── Exercise input ──

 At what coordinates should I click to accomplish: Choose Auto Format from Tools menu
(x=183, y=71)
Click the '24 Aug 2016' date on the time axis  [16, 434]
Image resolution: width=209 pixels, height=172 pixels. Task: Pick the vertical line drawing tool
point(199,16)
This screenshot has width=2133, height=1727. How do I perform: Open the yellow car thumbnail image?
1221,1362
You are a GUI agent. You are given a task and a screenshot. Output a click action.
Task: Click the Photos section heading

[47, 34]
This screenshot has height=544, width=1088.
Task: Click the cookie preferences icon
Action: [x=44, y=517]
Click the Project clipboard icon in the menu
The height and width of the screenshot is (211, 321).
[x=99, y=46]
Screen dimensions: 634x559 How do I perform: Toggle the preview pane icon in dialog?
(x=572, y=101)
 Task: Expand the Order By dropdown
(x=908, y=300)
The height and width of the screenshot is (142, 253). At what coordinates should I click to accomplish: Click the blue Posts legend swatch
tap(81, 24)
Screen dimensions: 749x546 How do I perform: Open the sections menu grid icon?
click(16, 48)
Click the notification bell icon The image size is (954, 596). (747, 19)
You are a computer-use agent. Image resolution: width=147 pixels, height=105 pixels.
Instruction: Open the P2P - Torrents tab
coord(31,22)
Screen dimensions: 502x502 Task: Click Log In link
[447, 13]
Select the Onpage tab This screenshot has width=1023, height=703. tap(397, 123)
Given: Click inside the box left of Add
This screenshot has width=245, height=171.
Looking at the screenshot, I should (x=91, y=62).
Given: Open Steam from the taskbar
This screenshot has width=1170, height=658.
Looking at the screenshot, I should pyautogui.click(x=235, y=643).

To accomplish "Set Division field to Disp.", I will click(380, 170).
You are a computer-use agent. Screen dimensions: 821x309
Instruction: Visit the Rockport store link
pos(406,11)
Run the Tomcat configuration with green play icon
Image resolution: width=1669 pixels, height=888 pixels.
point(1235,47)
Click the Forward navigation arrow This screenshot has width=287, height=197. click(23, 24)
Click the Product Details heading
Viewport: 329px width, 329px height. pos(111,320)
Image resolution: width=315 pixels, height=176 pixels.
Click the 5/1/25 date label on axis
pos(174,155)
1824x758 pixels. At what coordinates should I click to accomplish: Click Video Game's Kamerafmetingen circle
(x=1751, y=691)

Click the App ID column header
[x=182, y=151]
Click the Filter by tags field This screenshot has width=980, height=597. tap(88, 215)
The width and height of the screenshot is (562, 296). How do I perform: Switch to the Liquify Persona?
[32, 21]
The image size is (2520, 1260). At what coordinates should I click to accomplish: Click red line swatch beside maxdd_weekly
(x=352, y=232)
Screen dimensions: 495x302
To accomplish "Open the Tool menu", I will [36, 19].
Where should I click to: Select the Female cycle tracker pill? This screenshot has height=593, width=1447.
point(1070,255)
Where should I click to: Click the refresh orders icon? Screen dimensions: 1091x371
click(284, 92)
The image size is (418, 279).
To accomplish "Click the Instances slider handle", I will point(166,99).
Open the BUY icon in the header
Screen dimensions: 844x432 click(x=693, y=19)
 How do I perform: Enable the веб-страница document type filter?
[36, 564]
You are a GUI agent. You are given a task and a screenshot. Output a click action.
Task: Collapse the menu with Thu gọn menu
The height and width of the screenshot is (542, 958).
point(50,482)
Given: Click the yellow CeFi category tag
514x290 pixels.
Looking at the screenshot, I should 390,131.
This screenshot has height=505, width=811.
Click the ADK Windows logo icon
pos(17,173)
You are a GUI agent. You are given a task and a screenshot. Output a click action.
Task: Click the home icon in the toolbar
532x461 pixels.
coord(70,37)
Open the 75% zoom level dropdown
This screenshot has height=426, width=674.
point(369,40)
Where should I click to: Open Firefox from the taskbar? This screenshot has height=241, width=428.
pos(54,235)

───

» What to do: Turn the data above, from its first line through the line containing "Click the notification", into a Markdown table with the columns Entry and Data line. Number each row and leave out blank lines.

» Complete response:
| Entry | Data line |
|---|---|
| 1 |  At what coordinates should I click to accomplish: Choose Auto Format from Tools menu |
| 2 | (x=183, y=71) |
| 3 | Click the '24 Aug 2016' date on the time axis  [16, 434] |
| 4 | Image resolution: width=209 pixels, height=172 pixels. Task: Pick the vertical line drawing tool |
| 5 | point(199,16) |
| 6 | This screenshot has width=2133, height=1727. How do I perform: Open the yellow car thumbnail image? |
| 7 | 1221,1362 |
| 8 | You are a GUI agent. You are given a task and a screenshot. Output a click action. |
| 9 | Task: Click the Photos section heading |
| 10 | [47, 34] |
| 11 | This screenshot has height=544, width=1088. |
| 12 | Task: Click the cookie preferences icon |
| 13 | Action: [x=44, y=517] |
| 14 | Click the Project clipboard icon in the menu |
| 15 | The height and width of the screenshot is (211, 321). |
| 16 | [x=99, y=46] |
| 17 | Screen dimensions: 634x559 How do I perform: Toggle the preview pane icon in dialog? |
| 18 | (x=572, y=101) |
| 19 |  Task: Expand the Order By dropdown |
| 20 | (x=908, y=300) |
| 21 | The height and width of the screenshot is (142, 253). At what coordinates should I click to accomplish: Click the blue Posts legend swatch |
| 22 | tap(81, 24) |
| 23 | Screen dimensions: 749x546 How do I perform: Open the sections menu grid icon? |
| 24 | click(16, 48) |
| 25 | Click the notification bell icon The image size is (954, 596). (747, 19) |